Though the question is about random.choice and previous answers on it have several explanations, when I searched for the complexity of np.random.choice, I didn't find an answer, so I decide to explain about np.random.choice.

choice(a, size=None, replace=True, p=None). Assume a.shape=(n,) and size=m.

When with replacement:

The complexity for np.random.choice is O(m) if p is not specified (assuming it as uniform distribution), and is O(n + n log m ) if p is specified.

The github code can be find here np.random.choice.

When p is not specified, choice generates an index array by randint and returns a[index], so the complexity is O(m). (I assume the operation of generating a random integer by randint is O(1).)

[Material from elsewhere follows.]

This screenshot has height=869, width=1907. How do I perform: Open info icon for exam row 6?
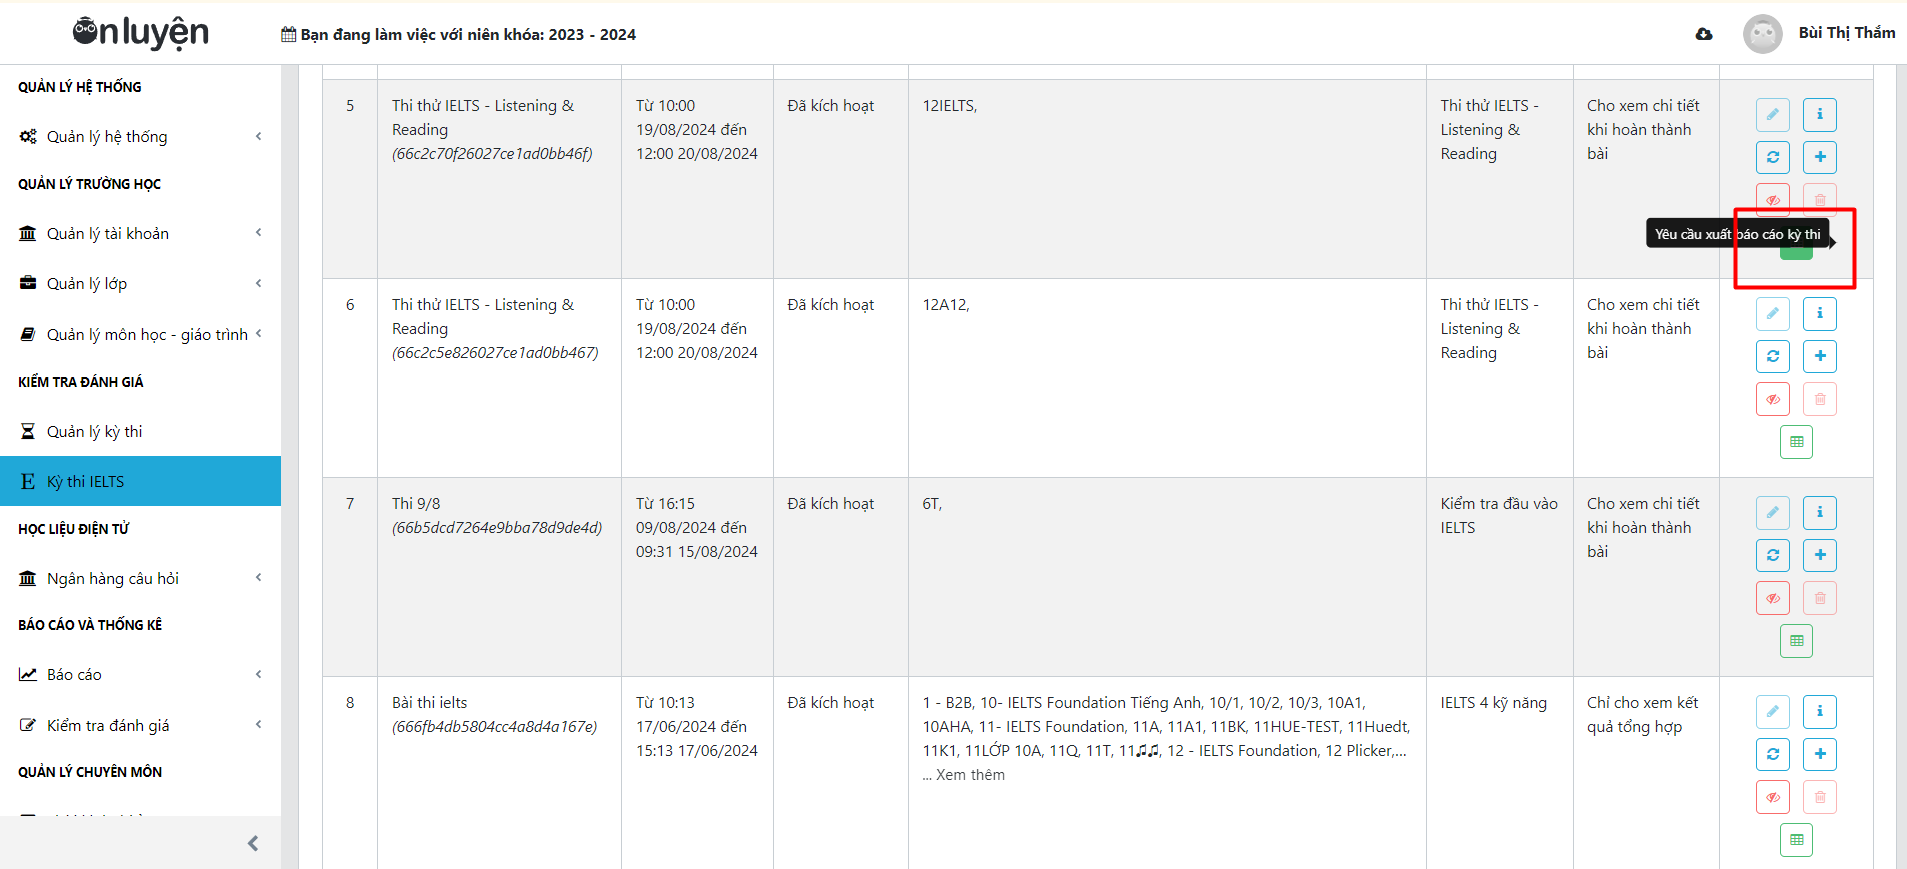(1820, 314)
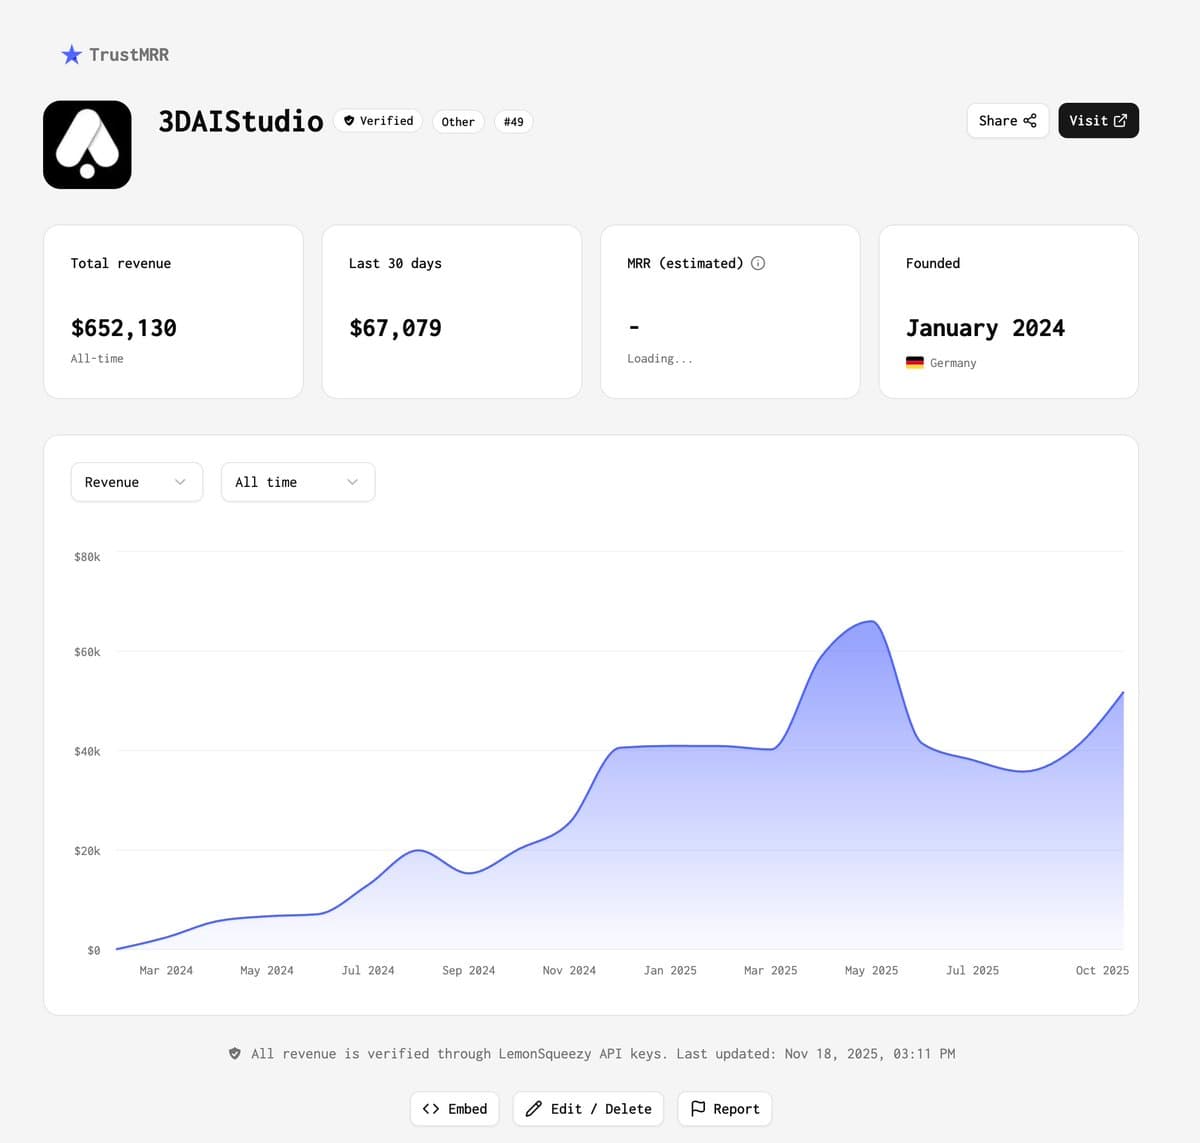
Task: Click the footer verified shield icon
Action: click(x=235, y=1054)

When p is specified, the function first computes prefix sum of p. Then it draws m samples from [0, 1), followed by using binary search to find a corresponding interval in the prefix sum for each drawn sample. The evidence to use binary search can be found here. So this process is O(n + m log n). If you need a faster method in this situation, you can use Alias Method, which needs O(n) time for preprocessing and O(m) time to sample m items.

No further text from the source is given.